ASSIGNED TASK
From the line that contains "Task: Select the telescope explore icon" down to the final line below, please repeat each line exactly and nothing more, with no pictures.

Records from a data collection
______________________________
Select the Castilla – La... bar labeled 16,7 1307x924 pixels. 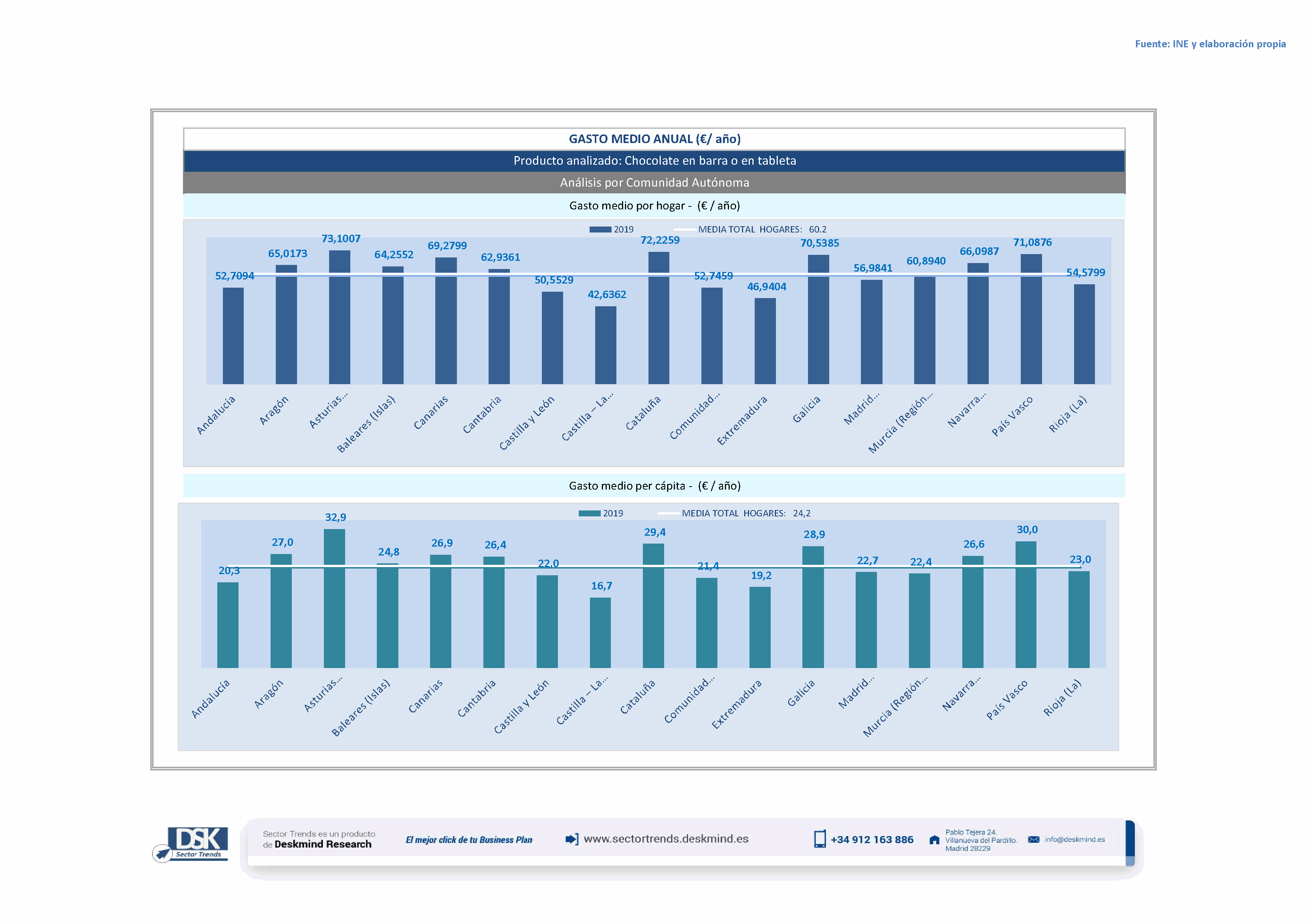tap(600, 632)
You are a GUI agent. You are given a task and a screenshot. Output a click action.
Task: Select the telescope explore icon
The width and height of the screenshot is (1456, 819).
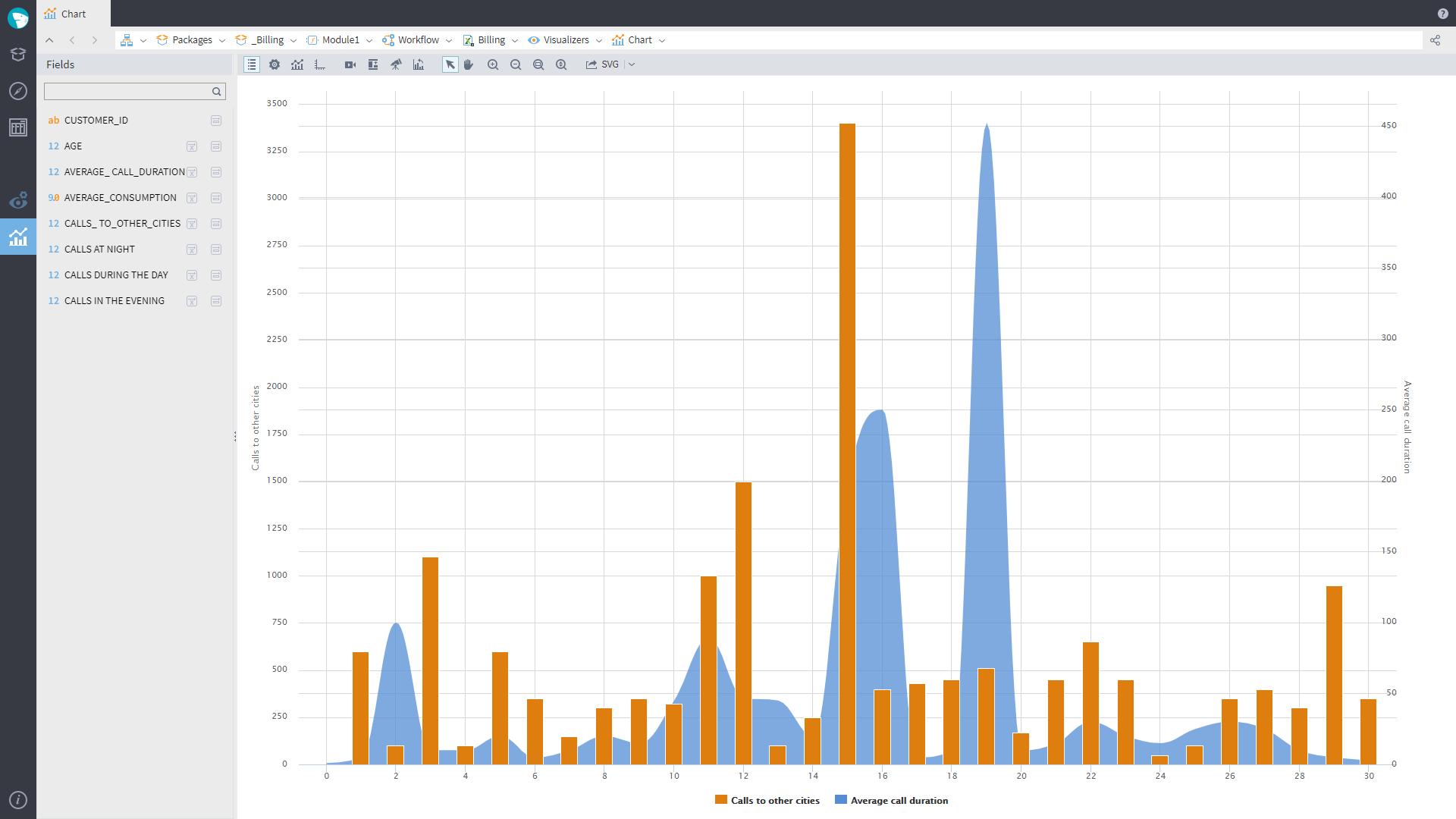click(396, 64)
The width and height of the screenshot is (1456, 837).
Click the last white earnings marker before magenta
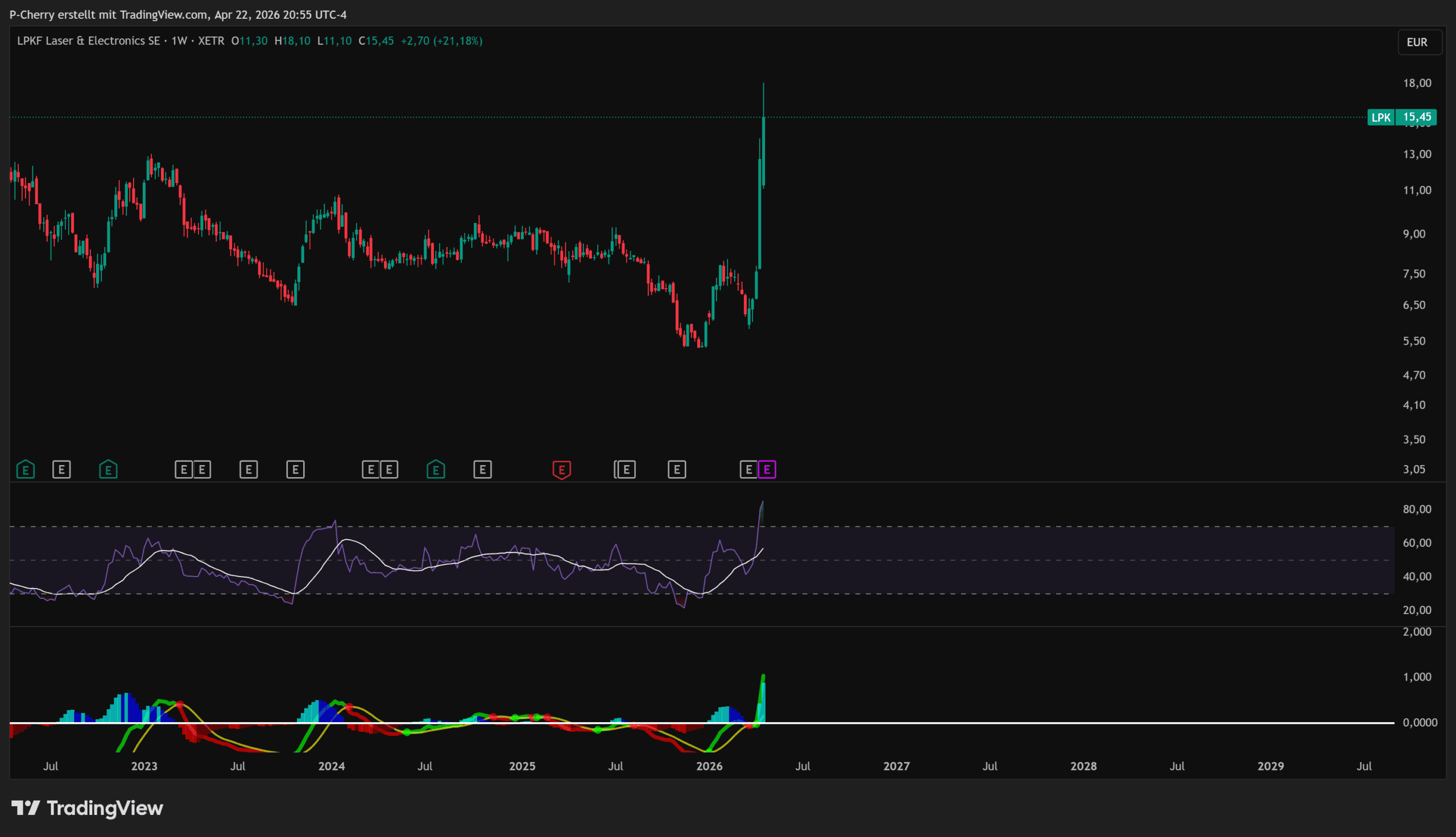click(748, 470)
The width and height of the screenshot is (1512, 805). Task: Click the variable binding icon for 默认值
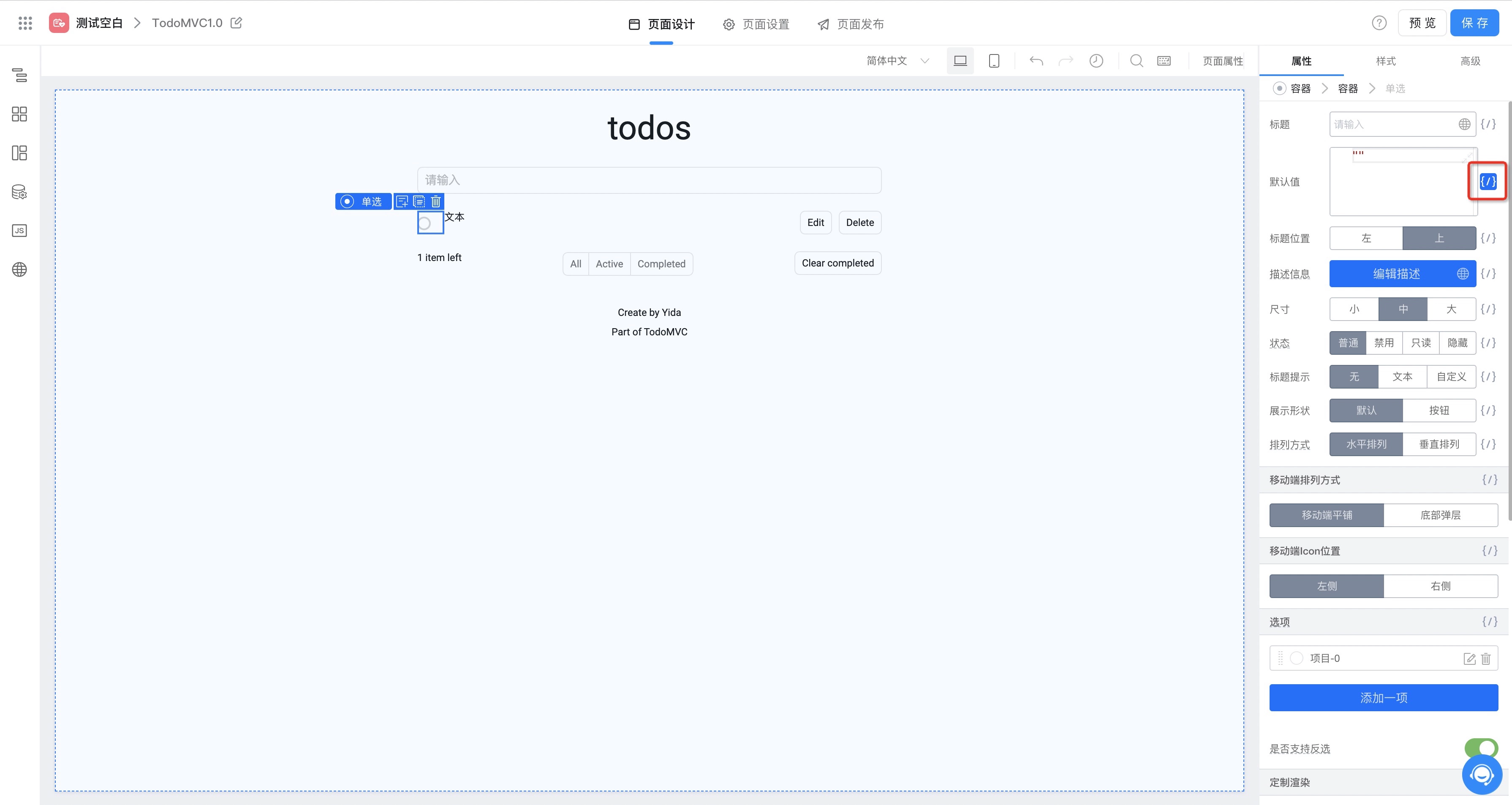click(1488, 182)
______________________________
OUTPUT OF THE TASK
Task: Select the telescope explore icon
The width and height of the screenshot is (1456, 819).
click(396, 64)
The width and height of the screenshot is (1456, 837).
Click the last white earnings marker before magenta
click(748, 470)
The width and height of the screenshot is (1512, 805). Task: Click the variable binding icon for 默认值
click(1488, 182)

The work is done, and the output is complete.